Cello Sonata No.2 was composed between March and November 1921. In October 1920 Fauré had been pressured to retire as head of the Paris Conservatoire, due to his deafness and failing health. Insult was added to injury when the state attempted to refuse him a pension on the grounds that he had only been employed 28 of the required 30 years to qualify; intervention by the director of the Beaux-Arts and the Conseil d’État finally secured financial support, as a special favour, for the composer. Fauré’s son, Philippe, claimed his father “suffered deeply but silently”, yet Fauré himself put a brave face on the matter and wrote to Marie: “I must bless the good fortune which relieves me of a great weight.”

The Second Sonata starts as if in mid-flow, with the cello following the piano in rough canon (rather in the manner of the finale of Franck’s Violin Sonata). The music generally has a twilight wistfulness and beauty, akin to the ‘Pastorale’ movement to Masques et bergamasques Fauré completed in 1919, albeit in rather more lively tempo. The following Andante movement is based, unexpectedly, on a commemorative wind- band piece Fauré composed for the centenary of the death of Napoleon I. Gravely processional, the movement recalls both Fauré’s earlier Élégie and Mort de Mélisande from his 1898 incidental music to Pelléas et Mélisande.

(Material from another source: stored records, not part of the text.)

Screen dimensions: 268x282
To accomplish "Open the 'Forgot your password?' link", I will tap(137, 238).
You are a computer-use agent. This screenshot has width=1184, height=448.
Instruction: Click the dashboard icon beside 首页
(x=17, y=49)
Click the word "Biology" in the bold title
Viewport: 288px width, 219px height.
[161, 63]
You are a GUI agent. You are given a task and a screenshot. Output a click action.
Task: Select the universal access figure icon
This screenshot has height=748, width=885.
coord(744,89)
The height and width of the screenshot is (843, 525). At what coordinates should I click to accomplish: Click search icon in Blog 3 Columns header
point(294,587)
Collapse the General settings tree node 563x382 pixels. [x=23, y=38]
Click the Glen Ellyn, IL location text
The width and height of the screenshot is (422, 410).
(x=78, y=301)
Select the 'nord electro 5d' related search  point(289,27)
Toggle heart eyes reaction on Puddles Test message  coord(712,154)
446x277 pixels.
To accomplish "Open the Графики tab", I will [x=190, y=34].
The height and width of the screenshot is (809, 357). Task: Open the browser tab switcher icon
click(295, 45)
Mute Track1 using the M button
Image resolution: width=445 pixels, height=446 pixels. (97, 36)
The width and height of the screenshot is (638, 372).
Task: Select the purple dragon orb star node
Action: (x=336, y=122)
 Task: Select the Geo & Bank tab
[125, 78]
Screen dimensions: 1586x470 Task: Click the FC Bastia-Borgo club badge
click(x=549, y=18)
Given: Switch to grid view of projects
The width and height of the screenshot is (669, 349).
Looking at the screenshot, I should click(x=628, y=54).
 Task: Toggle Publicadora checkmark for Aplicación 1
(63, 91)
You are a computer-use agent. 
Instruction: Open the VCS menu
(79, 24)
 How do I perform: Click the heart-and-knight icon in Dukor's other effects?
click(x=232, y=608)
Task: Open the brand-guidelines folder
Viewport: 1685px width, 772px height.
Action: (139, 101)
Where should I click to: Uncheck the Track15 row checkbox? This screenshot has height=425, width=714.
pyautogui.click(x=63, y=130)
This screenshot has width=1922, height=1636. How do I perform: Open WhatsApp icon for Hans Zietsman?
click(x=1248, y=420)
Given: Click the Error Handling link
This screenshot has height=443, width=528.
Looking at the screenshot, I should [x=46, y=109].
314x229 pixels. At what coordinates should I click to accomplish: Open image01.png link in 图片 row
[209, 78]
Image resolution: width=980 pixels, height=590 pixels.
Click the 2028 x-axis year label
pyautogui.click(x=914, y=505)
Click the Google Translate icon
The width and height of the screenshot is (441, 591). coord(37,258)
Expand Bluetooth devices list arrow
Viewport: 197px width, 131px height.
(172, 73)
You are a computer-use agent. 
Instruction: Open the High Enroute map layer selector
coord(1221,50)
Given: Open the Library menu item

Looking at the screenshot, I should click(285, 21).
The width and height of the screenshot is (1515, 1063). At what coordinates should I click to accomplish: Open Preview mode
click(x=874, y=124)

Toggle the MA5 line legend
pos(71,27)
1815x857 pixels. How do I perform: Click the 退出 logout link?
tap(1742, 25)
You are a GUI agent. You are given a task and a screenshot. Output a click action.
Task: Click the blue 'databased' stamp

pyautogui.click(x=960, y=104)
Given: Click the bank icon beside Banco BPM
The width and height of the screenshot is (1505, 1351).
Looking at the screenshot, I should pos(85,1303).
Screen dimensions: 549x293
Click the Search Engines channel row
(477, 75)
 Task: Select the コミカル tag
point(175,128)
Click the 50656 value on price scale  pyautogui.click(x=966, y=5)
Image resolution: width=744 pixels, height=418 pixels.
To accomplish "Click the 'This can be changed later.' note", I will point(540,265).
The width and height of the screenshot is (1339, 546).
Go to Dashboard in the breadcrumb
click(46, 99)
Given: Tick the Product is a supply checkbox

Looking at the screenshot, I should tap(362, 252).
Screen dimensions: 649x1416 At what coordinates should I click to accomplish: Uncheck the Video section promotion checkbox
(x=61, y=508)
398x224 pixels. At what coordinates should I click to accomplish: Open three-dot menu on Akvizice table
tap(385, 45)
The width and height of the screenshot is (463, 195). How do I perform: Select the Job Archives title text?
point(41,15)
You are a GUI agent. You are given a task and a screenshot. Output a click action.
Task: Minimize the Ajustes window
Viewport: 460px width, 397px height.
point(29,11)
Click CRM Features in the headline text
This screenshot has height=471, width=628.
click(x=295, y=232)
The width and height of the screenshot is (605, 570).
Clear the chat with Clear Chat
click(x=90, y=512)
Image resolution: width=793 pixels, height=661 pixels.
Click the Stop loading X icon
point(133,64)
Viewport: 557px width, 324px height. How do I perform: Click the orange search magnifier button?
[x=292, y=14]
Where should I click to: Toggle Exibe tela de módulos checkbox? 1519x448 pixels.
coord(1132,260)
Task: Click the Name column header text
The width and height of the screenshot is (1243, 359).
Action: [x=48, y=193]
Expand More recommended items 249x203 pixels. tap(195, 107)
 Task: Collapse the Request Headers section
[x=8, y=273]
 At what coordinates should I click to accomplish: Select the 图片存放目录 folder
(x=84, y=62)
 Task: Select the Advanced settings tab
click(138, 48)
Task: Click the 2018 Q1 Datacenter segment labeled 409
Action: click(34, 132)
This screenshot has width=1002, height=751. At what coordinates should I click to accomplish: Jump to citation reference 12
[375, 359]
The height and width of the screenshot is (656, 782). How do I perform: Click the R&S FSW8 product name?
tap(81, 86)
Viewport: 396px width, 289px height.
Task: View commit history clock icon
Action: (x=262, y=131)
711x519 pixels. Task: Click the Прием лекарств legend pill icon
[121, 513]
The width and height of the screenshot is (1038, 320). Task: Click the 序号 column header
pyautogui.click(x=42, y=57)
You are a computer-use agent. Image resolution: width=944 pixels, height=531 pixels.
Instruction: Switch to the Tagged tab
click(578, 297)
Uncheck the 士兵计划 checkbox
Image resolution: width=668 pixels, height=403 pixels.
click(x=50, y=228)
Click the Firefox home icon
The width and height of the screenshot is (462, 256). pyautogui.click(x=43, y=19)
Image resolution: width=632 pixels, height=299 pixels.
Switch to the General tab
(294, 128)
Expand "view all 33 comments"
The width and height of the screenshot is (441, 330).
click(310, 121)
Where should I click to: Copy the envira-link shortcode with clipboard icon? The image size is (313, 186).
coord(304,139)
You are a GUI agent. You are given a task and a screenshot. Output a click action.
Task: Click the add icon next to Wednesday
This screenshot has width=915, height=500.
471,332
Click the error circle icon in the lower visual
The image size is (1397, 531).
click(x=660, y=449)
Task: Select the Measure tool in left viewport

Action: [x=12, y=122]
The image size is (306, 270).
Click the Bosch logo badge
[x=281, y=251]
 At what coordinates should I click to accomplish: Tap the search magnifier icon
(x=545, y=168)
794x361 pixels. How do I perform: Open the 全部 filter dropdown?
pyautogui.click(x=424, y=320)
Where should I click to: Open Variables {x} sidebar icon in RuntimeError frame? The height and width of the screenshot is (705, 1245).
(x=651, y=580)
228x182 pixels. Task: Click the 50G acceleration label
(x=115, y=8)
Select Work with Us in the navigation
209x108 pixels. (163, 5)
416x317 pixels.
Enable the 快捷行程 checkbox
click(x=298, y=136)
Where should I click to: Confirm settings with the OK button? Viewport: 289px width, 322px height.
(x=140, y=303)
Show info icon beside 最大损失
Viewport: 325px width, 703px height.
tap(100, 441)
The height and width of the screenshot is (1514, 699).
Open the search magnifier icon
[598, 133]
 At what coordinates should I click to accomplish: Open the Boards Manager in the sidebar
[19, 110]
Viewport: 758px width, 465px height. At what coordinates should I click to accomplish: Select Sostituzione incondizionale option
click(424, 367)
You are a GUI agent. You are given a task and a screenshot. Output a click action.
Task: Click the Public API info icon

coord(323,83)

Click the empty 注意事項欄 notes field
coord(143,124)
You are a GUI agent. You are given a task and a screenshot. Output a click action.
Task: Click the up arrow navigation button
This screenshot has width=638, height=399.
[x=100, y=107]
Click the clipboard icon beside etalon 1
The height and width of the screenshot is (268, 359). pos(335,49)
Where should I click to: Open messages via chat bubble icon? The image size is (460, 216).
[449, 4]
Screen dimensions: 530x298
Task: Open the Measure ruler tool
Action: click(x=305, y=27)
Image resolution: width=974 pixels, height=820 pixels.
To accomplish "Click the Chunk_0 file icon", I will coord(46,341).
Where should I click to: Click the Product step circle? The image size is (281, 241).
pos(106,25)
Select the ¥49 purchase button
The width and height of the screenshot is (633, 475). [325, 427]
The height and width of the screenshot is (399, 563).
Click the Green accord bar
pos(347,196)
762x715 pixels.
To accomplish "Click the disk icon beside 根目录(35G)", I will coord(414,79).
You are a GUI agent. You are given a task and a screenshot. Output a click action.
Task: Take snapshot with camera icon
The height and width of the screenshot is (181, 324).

The finale, though initially in the home key of G minor, is so sparkling and mercurial in character that one is impressed most by the music’s exuberance, even before the final coda in unambiguous G major. Vincent d’Indy wrote to Fauré after the Sonata’s premiere on 13 May 1922: “I want to tell you that I’m still under the spell of your beautiful Cello Sonata... The Andante is a masterpiece of sensitivity and expression, and I love the finale, so perky and delightful... How lucky you are to stay so young!”